- **About this exercise**
From the line that holds "About Us (100, 1310)" to the last line below, retype everything exactly and nothing else; omit pictures.

- **Entries shown**
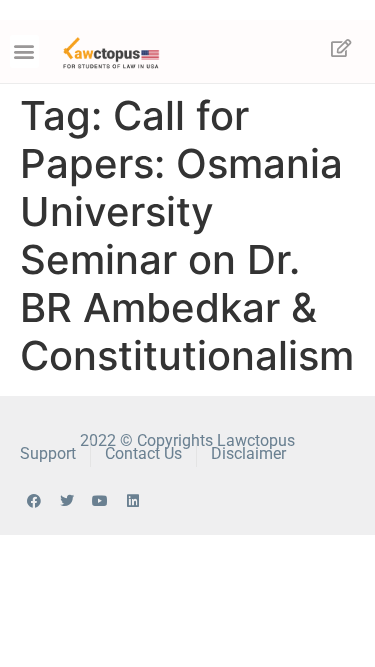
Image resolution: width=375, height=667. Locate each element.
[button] (24, 51)
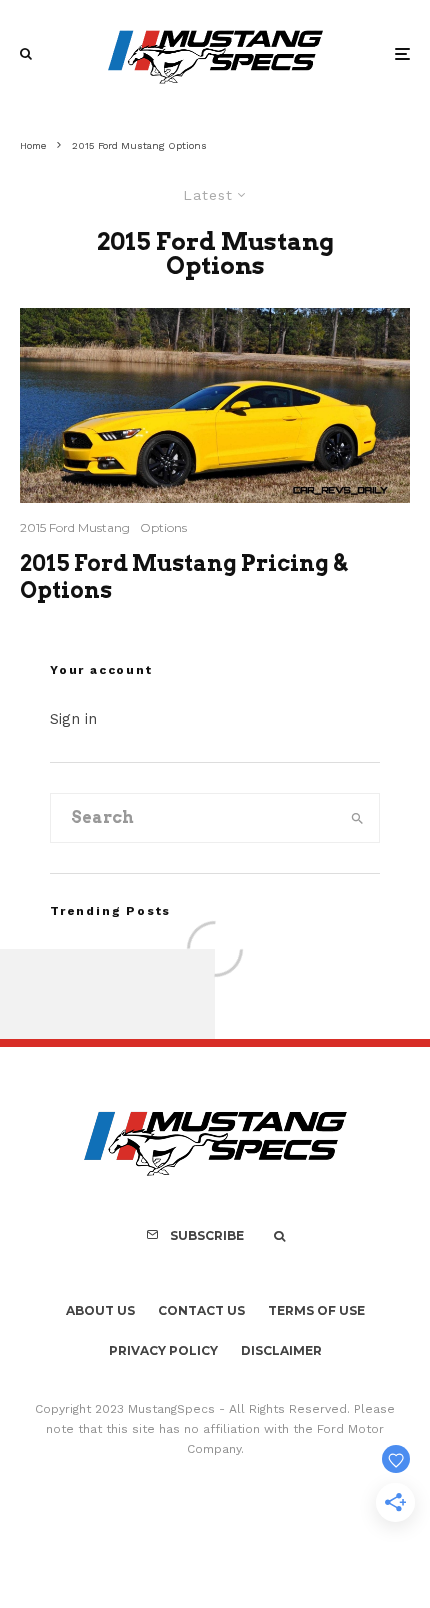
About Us (100, 1310)
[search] (357, 818)
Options (163, 527)
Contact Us (201, 1310)
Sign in (73, 719)
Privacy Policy (163, 1350)
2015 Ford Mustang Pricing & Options (183, 576)
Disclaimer (281, 1350)
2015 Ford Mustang (75, 527)
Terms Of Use (316, 1310)
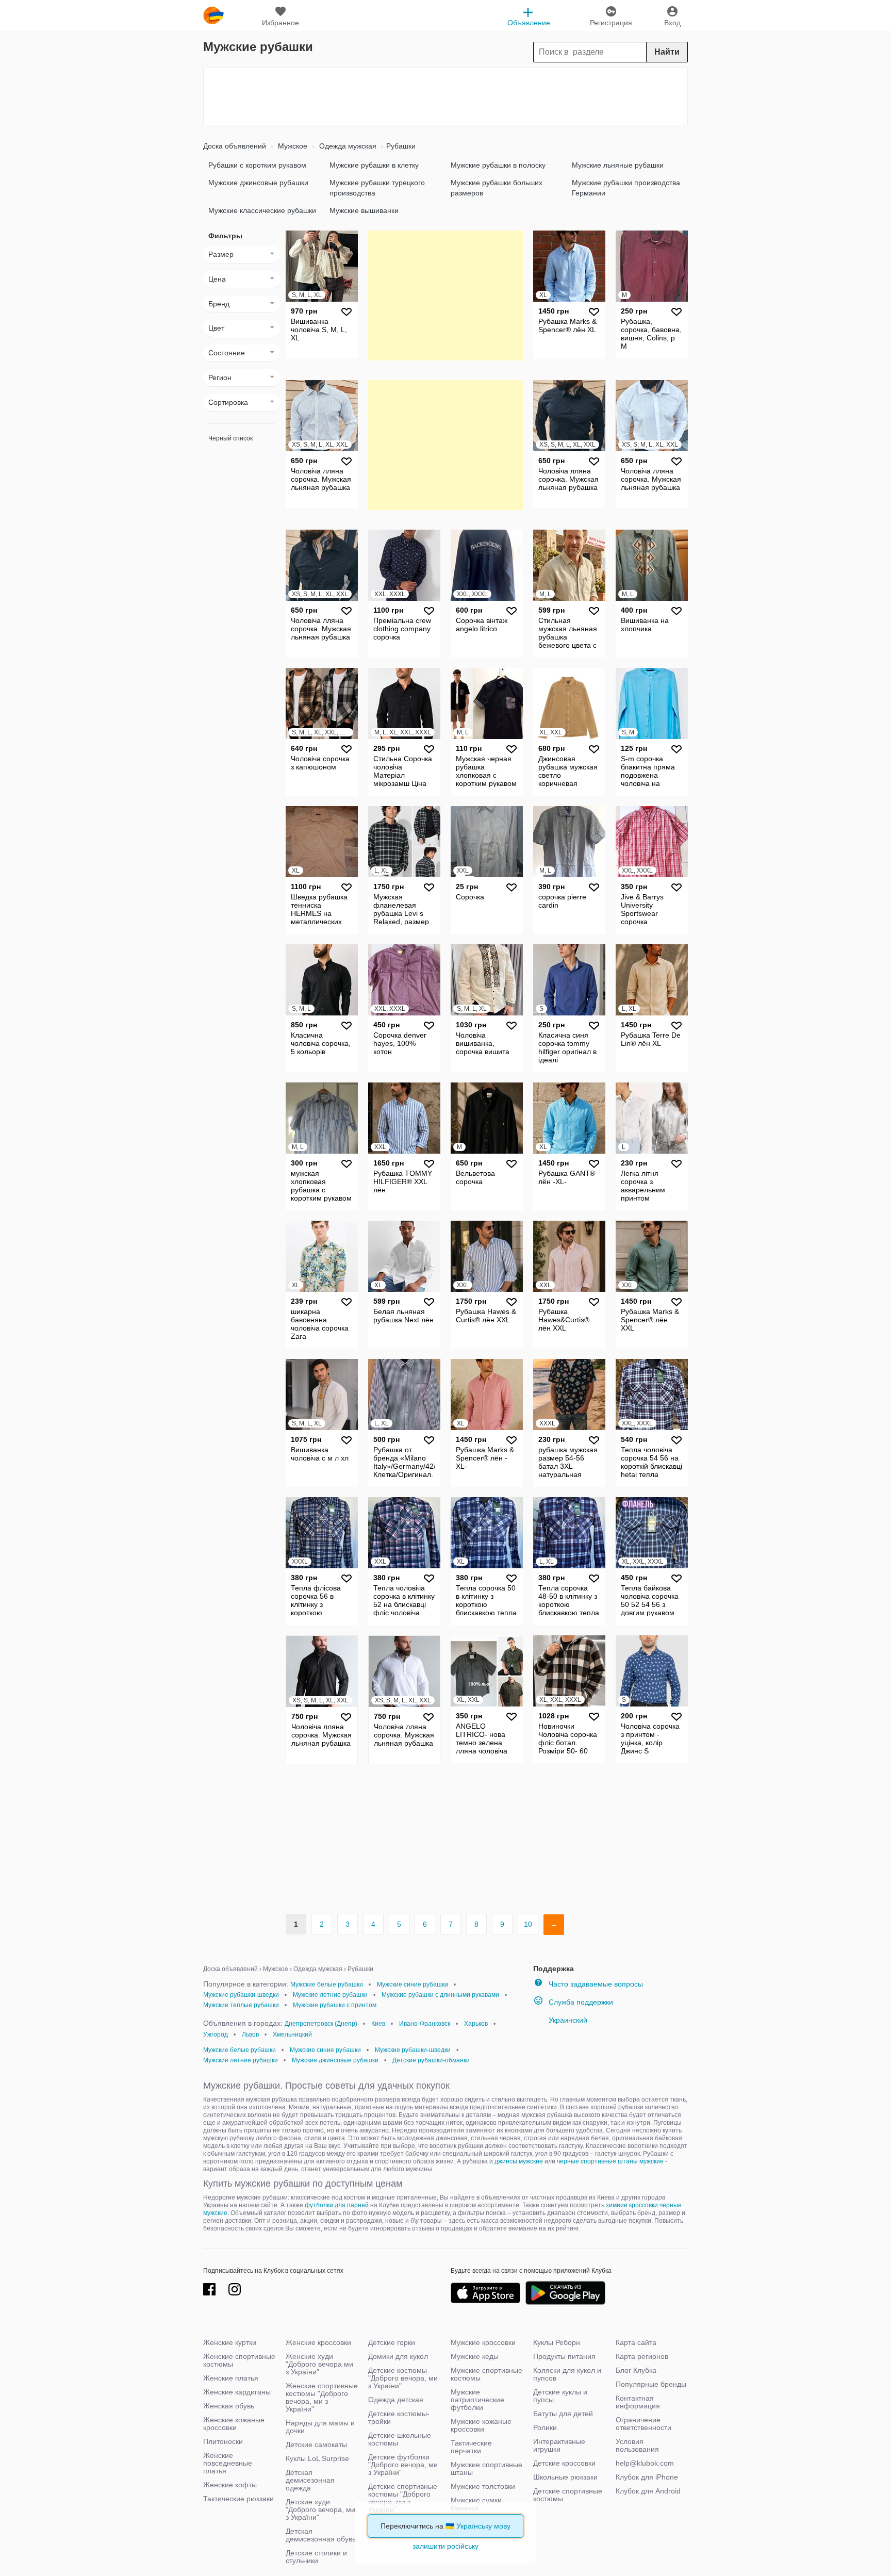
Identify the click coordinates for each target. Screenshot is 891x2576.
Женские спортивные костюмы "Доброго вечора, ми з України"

- **Response below**
About Us (100, 1310)
[search] (357, 818)
Options (163, 527)
Contact Us (201, 1310)
Sign in (73, 719)
Privacy Policy (163, 1350)
2015 Ford Mustang Pricing & Options (183, 576)
Disclaimer (281, 1350)
2015 Ford Mustang (75, 527)
Terms Of Use (316, 1310)
Identify the click coordinates for each target. Screenshot is 891x2576.
Женские спортивные костюмы "Доброго вечора, ми з України"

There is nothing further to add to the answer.